The JCMT Transient Survey: Stochastic and Secular Variability of Protostars and Disks In the Sub-Millimeter Observed Over Eighteen Months
Doug Johnstone, Gregory J. Herczeg, Steve Mairs, Jennifer Hatchell,, Geoffrey C. Bower, Helen Kirk, James Lane, Graham S. Bell, Sarah Graves, Yuri, Aikawa, Huei-Ru Vivien Chen, Wen-Ping Chen, Miju Kang, Sung-Ju Kang,, Jeong-Eun Lee, Oscar Morata, Andy Pon, Peter Scicluna

TL;DR
This study monitors star-forming regions over 18 months to investigate variability in protostars and disks, finding most sources stable but identifying a few with significant secular brightness changes, highlighting the survey's sensitivity limits.
Contribution
First long-term sub-mm monitoring survey of star-forming regions revealing the prevalence and limits of stochastic and secular variability in protostars and disks.
Findings
Only one source shows significant stochastic variability.

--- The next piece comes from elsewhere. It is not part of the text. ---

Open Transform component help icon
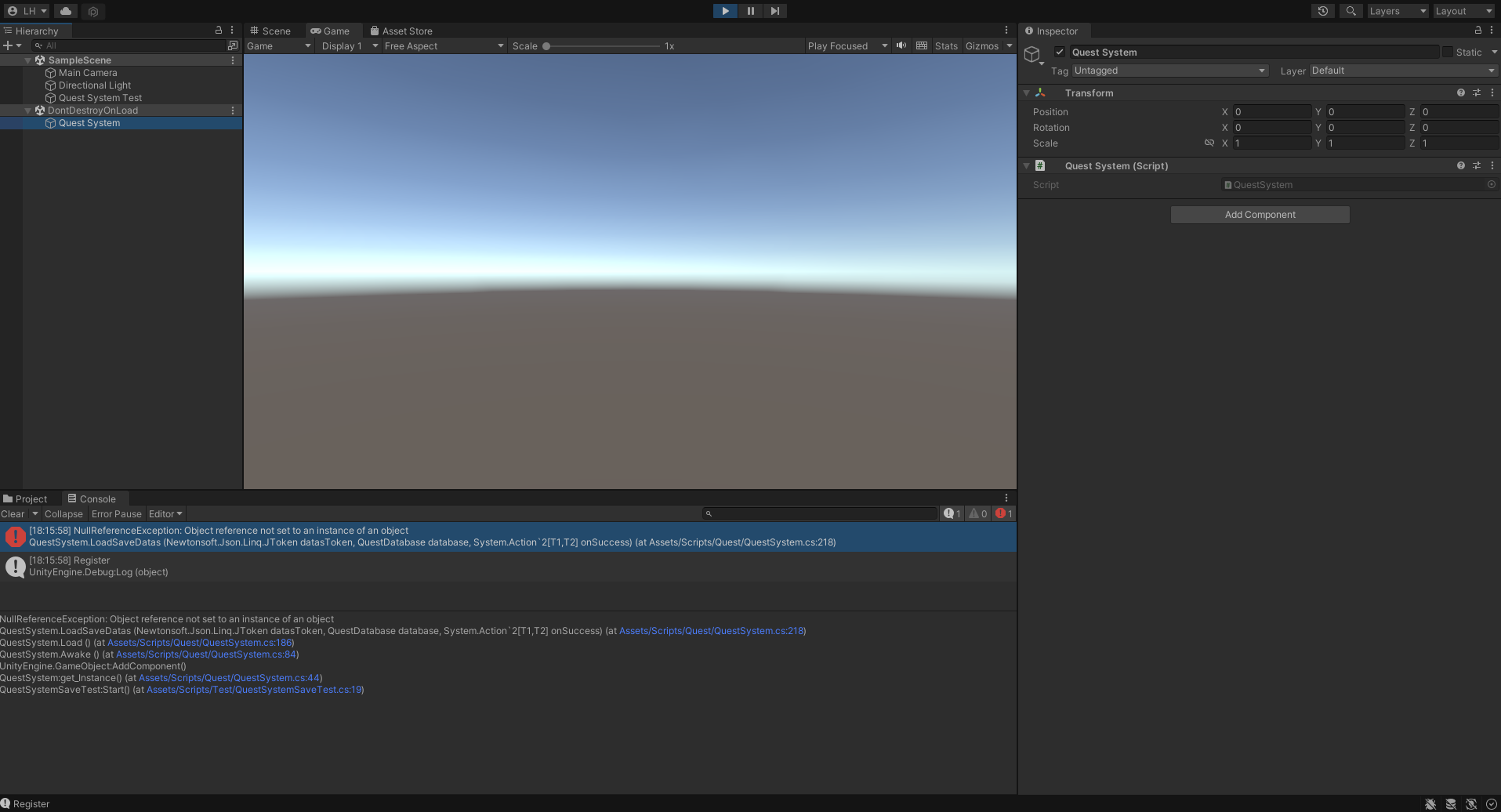 pos(1460,92)
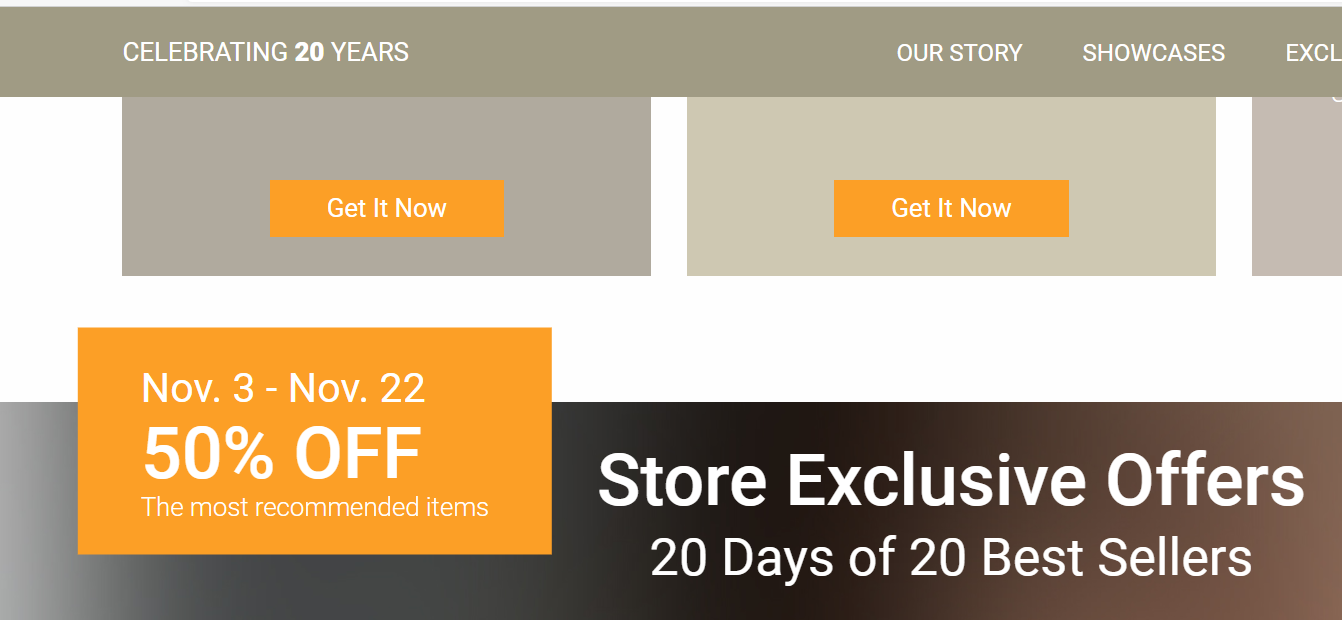The height and width of the screenshot is (620, 1342).
Task: Click the Nov. 3 - Nov. 22 date text
Action: [x=283, y=388]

Most sources are stable with minimal brightness change.
10% of protostars exhibit robust secular brightness variations.
Abstract
We analyze results from the first eighteen months of monthly sub-mm monitoring of eight star-forming regions in the JCMT Transient Survey. In our search for stochastic variability in 1643 bright peaks, only the previously identified source, EC53, shows behavior well above the expected measurement uncertainty. Another four sources, two disks and two protostars, show moderately-enhanced standard deviations in brightness, as expected for stochastic variables. For the two protostars, this apparent variability is the result of single epochs that are much brighter than the mean. In our search for secular brightness variations that are linear in time, we measure the fractional brightness change per year for 150 bright peaks, fifty of which are protostellar. The ensemble distribution of slopes is well fit by a normal distribution with sigma ~ 0.023. Most sources are not rapidly brightening or…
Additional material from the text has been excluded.